Dale Cruickshank: That's right, Chris. As Carolyn noted, the Cassini spacecraft carries a wonderful compliment of very, very capable instruments, and basically what we find is the surface of Hyperion is made of dirty water ice. Normal fresh fallen snow or fresh ice exposures have a very high reflectivity, yet Hyperion does not, and so the conclusion we reach from that is that the ice is not fresh and pure but dirty. We can even speculate now as to what some of that dirty material is. As Carolyn notes, this dark dirty stuff appears to be concentrated or ponded in the bottom of some but not all of these craters.

With the mapping spectrometers aboard Cassini we've been able to focus in on those concentrations of the dark stuff and find that it indeed is well matched by complex organic material that we can synthesise in the lab and also that we can extract from certain kinds of meteorites and as well that we find in interstellar dust and also appears in comets. So what we're finding is a common thread, in my view, that organic material of the kind dusting the surface of Hyperion and concentrating in the bottoms of the craters may be this same organic stuff that we find widespread not only in the solar system but throughout our galaxy and other galaxies as well.

Chris Smith: Do you think that Hyperion is unique or do you think that we're very likely to see the same thing cropping up elsewhere in the solar system and beyond?

Dale Cruickshank: You know, almost everything that we visit in the solar system is unique, and I wouldn't be surprised if Hyperion remains that way, even as we explore other bodies. But let me go on to one other really important finding that in fact may be a key to some of Hyperion strange characteristics, and that is we find carbon dioxide ice, CO2
ice, all over the surface of Hyperion. So we're exploring that in detail, but the information we get from the VIMS instrument that is this mapping spectrometer on the Cassini spacecraft is that the carbon dioxide ice is attached to some other molecule, almost certainly H2O, and the details of that, which remain to be puzzled out, make Hyperion unique so far in the solar system.

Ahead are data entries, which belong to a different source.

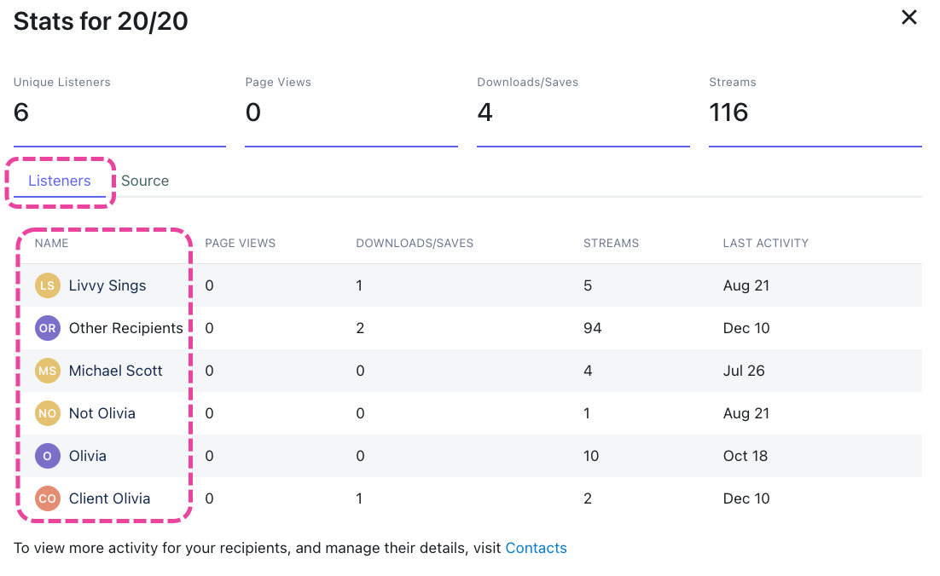Image resolution: width=940 pixels, height=576 pixels.
Task: Select the Listeners tab
Action: point(60,181)
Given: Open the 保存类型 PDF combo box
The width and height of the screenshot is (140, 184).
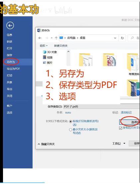Looking at the screenshot, I should pos(101,106).
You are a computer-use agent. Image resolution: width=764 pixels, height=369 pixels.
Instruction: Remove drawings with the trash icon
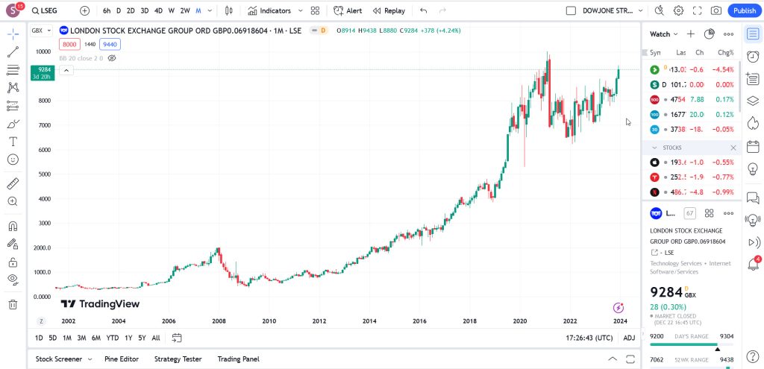(13, 304)
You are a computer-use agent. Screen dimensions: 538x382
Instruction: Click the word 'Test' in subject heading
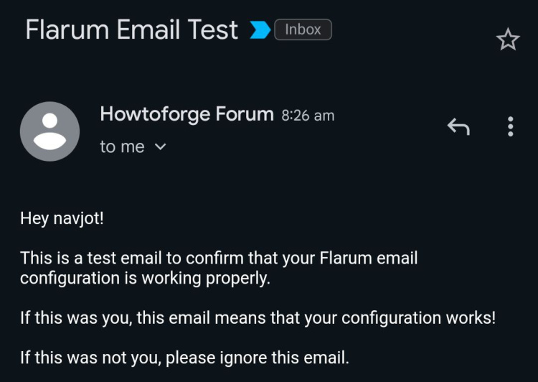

Chris Smith: So I guess we'll just have to watch this space for more fertile findings from Dale. But Carolyn, that must add quite a bit to effectively what your imaging first flushed out.

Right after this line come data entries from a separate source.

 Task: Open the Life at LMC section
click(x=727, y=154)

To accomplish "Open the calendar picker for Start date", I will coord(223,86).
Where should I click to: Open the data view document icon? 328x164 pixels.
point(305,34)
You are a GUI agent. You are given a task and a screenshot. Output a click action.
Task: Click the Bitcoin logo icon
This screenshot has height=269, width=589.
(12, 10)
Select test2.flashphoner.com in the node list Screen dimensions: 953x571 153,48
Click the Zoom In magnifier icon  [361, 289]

Carolyn Porco: Oh yes, it does. In fact it draws a connection between Hyperion and the other bodies like Iapetus and then there's Phoebe and so on in the Saturnian system. And that's precisely what we want to know when we go to a place like Saturn with a spacecraft like Cassini is just what does the whole planetary system tell us about not only how that particular planetary system came to be but how the whole planet formation process works, and perhaps the interchange of materials among the bodies, and what do their physical characteristics and the trends in them with distance from the primary body mean. So as I'm listening to Dale my head is spinning with questions that I would love to ask him, and I know we'll probably be doing this around tables at future Cassini meetings.

Chris Smith: Carolyn Porco from the Space Science Institute in Boulder Colorado, and Dale Cruickshank who is at the NASA Ames Research Centre. They've got two papers in Nature this week looking at the structure of Saturn's moon Hyperion, the only moon in the solar system, as far as we know, that's 40% empty space.